**PROBLEMS AND TASKS**:
(1) Reproduce the passage of the Church booleans thread from "As I would assume." up to and including "mind here. :)", word for word.
(2) Pick up the forum thread on Church booleans after its last sentence and continue writing it.

[START PAGE TEXT]

Thanks! That was exactly the sort of response I was looking for. This explains why you need to double up for your current definitions. To
choose between two booleans (which will in turn allow you to choose between 'a's), you need a CB (CB a). You can eliminate the asymmetric type, though, like so:
cand :: CB a -> CB a -> CB a cand p q t f = p (q t f) f
Right. When he was working on it, I thought of that, and seemed to have completely forgotten when I reworked it.
You can probably always do this, but it will become more tedious the more complex your functions get.
type CB a = forall a . a -> a -> a
Note: this is universal quantification, not existential.
As I would assume. But I always see the "forall" keyword used when discussing "existential quantification". I don't know if I've ever seen an "exists" keyword. Is there one? How would it be used?
In the new type, the parameter 'a' is misleading. It has no connection to the 'a's on the right of the equals sign. You might as well write:
type CB = forall a. a -> a -> a
Ah! That makes sense. Which raises a new question: Is this type "too general"? Are there functiosn which are semantically non-boolean which fit in that type, and would this still be the case with your other suggestion (i.e. "cand p q = p (q t f) f" )?
I guess it wouldn't much matter, since Church encodings are for untyped lambda calculus, but I'm just asking questions that come to mind here. :)

[END PAGE TEXT]
[START AVAILABLE DATA]

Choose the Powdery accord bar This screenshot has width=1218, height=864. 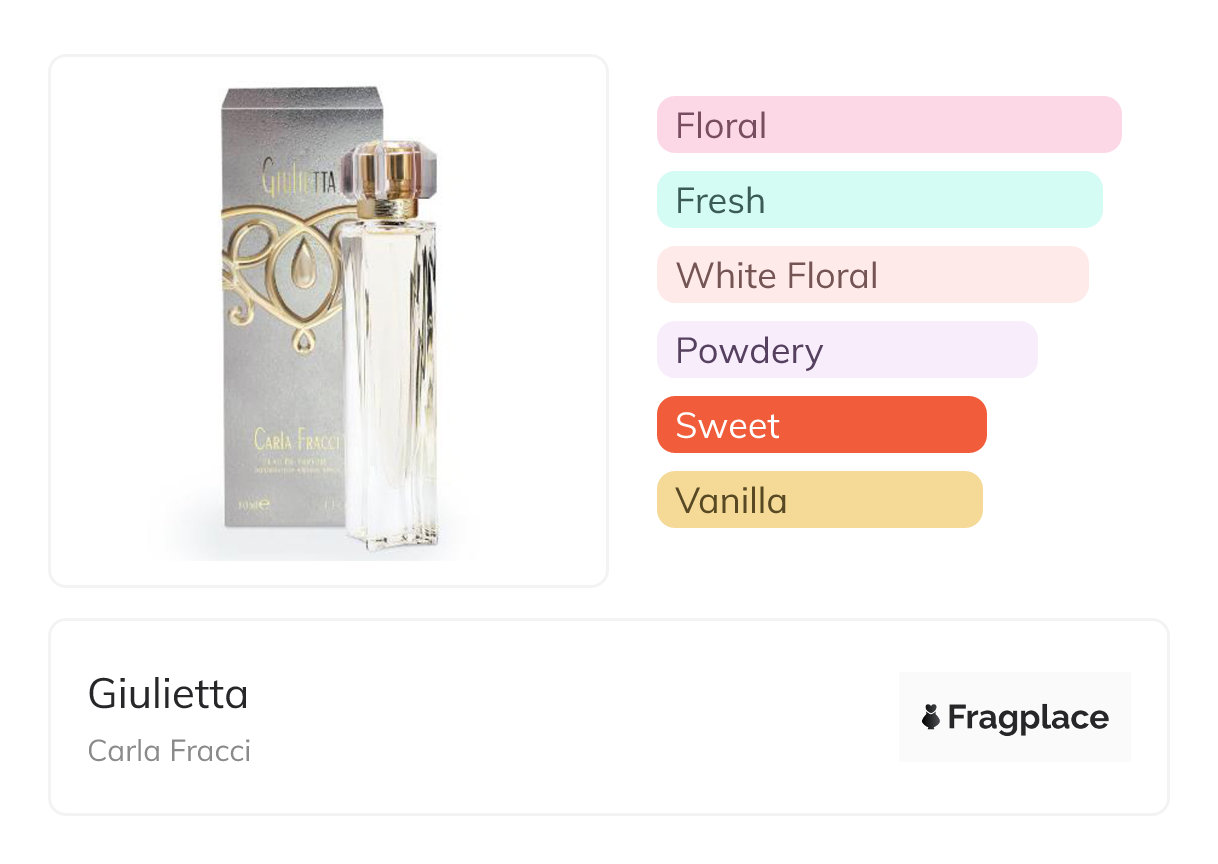pos(846,350)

[END AVAILABLE DATA]

**FINAL ANSWERS**:
(1)
As I would assume. But I always see the "forall" keyword used when discussing "existential quantification". I don't know if I've ever seen an "exists" keyword. Is there one? How would it be used?
In the new type, the parameter 'a' is misleading. It has no connection to the 'a's on the right of the equals sign. You might as well write:
type CB = forall a. a -> a -> a
Ah! That makes sense. Which raises a new question: Is this type "too general"? Are there functiosn which are semantically non-boolean which fit in that type, and would this still be the case with your other suggestion (i.e. "cand p q = p (q t f) f" )?
I guess it wouldn't much matter, since Church encodings are for untyped lambda calculus, but I'm just asking questions that come to mind here. :)

(2)
And now, hopefully, a key difference can be seen: we no longer have the result type for case analysis as a parameter of the type. Rather, they must work 'for all' result types, and we can choose which result type to use when we need to eliminate them (and you can choose multiple times when using the same boolean value in multiple places).
One may think about explicit typing and type abstraction. Suppose we have your first type of boolean at a particular type T. We'll call said type CBT. Then you have:
CBT = T -> T -> T
and values look like:
\(t :: T) (f :: T) -> ...
By contrast, values of the second CB type look like this:
\(a :: *) (t :: a) (f :: a) -> ...
*snip*
cand (T :: *) (p :: CB T) (q :: CB T) = ...
cand gets told what T is; it doesn't get to choose.
I'm guessing that * has something to do with kinds, right? This is probably a silly question, but why couldn't we have (T :: *->*) ? Hopefully I didn't make that too over-complicated, and you can glean
something useful from it. It turned out a bit longer than I expected.
It was very helpful, thanks!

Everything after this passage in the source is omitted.